Learning to Lead for Brownies

>>  Wednesday, December 28, 2016

There was a training day happening in my area and I been feeling a bit out of the Guiding loop recently, not seeing many people, so I volunteered to go and help out for the day.  Not being a trainer I offered my services as car park attendant (I love the hi-vis work!), tea maker and general clearerupper.  Many hands make light work and offers of help like that are rarely going to be turned down.

So my cold day started as a meet and greet.  You see the relief on parent's faces as they see the uniform and know they have arrived at the right place and you see the smile on the Brownie's faces as I wave and grin at them.  I think it makes for a happy start to the day.

 I then moved straight on to gluing bits and pieces for the trainers.

There were the trainers there, some peer-educators (Senior Section girls trained  to deliver specific training courses), myself as a spare hand and the leaders that had come with the brownies and were also receiving training alongside them.  In total there were 17 adults for 30 girls.

That is a lot of guiding leaders giving up their spare time voluntarily for a few girls I thought.  (It's only an hour a week Leaders always joke - this was a 7 hour day!!)

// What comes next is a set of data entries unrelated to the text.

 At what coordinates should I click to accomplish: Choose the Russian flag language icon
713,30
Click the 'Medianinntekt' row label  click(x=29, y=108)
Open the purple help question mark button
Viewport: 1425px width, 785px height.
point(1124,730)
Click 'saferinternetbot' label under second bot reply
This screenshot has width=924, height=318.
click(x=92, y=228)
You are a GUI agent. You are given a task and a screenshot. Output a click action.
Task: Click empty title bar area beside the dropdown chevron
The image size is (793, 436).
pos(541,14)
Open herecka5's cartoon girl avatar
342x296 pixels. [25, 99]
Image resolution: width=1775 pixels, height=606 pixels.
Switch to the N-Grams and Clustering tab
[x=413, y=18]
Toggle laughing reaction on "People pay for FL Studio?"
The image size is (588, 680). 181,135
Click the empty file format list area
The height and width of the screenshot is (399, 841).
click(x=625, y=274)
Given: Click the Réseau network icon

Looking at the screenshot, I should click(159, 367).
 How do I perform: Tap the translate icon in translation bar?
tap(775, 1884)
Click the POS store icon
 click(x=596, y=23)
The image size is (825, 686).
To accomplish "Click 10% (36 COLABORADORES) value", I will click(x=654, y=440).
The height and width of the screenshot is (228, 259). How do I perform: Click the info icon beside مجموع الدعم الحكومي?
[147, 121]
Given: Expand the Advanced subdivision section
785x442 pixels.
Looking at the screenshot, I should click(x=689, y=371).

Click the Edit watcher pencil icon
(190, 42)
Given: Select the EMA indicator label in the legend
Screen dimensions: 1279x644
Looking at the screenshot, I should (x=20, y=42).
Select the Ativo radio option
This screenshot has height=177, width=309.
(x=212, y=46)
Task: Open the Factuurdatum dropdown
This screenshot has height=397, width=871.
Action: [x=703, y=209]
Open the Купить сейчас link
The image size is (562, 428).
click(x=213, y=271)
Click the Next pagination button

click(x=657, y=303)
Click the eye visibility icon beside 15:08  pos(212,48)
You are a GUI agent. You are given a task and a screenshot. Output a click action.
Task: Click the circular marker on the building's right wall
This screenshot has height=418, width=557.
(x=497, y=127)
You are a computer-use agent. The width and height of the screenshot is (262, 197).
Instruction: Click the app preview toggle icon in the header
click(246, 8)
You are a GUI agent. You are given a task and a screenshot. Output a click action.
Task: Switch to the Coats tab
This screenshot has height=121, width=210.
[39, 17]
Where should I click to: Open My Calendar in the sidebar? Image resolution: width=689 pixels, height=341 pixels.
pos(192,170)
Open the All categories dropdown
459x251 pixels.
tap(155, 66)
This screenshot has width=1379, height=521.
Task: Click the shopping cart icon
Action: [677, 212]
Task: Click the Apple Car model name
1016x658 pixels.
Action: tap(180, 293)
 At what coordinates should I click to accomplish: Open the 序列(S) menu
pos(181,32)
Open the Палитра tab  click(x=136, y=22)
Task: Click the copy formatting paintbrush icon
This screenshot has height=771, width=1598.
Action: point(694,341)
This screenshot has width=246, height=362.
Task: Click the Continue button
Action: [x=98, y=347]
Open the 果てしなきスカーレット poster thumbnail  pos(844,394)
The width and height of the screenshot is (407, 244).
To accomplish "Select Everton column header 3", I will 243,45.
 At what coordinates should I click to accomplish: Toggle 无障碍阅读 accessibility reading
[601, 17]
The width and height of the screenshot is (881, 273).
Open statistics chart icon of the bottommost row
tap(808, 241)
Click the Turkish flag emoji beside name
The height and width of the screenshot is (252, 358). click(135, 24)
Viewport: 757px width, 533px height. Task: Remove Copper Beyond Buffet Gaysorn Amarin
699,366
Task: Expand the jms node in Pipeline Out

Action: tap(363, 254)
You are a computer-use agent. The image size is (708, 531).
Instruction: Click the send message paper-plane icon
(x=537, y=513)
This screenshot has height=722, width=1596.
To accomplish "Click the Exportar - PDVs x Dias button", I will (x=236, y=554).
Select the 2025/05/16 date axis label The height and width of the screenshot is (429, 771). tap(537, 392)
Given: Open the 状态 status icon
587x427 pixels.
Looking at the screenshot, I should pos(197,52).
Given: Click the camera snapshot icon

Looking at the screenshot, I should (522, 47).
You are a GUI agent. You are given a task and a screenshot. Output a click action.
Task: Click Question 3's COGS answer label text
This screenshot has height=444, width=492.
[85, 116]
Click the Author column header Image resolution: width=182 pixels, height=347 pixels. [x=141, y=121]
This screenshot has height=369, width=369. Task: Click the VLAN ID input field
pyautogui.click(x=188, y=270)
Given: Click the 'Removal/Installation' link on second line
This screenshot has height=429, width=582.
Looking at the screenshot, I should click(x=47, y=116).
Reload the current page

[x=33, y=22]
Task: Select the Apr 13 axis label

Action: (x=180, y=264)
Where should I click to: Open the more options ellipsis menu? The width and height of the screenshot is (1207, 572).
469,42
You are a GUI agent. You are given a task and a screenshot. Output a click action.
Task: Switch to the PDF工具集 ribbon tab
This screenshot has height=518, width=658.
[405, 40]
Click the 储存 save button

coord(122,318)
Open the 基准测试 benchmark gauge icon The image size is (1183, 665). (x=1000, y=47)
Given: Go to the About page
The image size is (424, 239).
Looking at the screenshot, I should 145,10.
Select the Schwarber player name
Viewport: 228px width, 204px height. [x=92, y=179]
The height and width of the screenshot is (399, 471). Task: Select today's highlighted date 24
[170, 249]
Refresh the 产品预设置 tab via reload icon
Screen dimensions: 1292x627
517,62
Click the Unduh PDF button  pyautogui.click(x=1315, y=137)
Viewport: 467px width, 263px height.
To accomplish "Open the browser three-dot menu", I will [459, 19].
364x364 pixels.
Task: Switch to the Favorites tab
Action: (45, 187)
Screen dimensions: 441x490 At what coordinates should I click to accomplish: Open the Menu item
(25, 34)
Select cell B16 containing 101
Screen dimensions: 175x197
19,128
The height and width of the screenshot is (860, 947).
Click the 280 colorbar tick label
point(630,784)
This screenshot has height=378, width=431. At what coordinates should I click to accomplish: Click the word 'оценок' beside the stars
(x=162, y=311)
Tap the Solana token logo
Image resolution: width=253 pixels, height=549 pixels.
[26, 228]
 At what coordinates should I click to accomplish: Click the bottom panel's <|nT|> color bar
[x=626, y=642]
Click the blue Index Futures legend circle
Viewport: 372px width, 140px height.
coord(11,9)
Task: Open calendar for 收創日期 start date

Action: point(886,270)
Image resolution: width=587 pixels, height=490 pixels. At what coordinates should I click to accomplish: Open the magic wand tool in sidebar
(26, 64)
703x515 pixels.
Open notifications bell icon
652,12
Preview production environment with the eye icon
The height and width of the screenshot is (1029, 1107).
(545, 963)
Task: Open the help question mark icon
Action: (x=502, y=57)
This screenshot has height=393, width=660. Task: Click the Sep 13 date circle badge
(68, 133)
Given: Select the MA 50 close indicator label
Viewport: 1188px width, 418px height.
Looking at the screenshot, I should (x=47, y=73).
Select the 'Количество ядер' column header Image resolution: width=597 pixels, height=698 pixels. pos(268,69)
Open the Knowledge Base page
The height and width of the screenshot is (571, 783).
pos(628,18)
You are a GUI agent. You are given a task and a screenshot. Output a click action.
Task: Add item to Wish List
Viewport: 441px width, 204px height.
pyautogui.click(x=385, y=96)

I was deliberating over whether it was worth that many adults giving up time for so few girls, but this training was for the older brownies the ones that were sixers and seconders, they have a level of responsibility in the unit themselves.  It was to help them 'do their job' and to help their leaders let them do it.

As a leader it can sometimes be hard to 'let go of the reins' and let the girls do it themselves.  And we are an organisation that is girl lead.

The training given (by the volunteer trainers) was very much like work training sessions I have been on for management and team building trainings.  The exercises seemed quite similar.

As the girls worked through the day on different exercises, making things in teams, learning about their different leadership styles I could see them growing.


They learnt about communication, democracy, inclusion.


By the end of the day in groups of 6, with other brownies they had never met before, they chose a theme, planned a meeting night around it, set a time table, budgeted and wrote lists of what they needed.

And they stood up and presented it to the adults there.  It was a huge achievement.

I think they wouldn't have believed at the start of the day they were capable of it.

I wish their parents could see this sort of thing as it unfolds, they would be so proud.


I've been having a hard time at work myself recently with a new manager that has not had any training himself in leadership skills.

 I was thinking whilst watching these girls develop, if they only carry through a small bit of what they learnt here beyond Guiding and into their later lives they could transform the lives of people like myself working for people without these skills.  If every one of those 30 brownies has 10 people working for them, that's 300 people  touched right there.  When I think about the benefits of this long term that's when I know the time is worth giving up and know we are doing the right thing developing these children now for the future.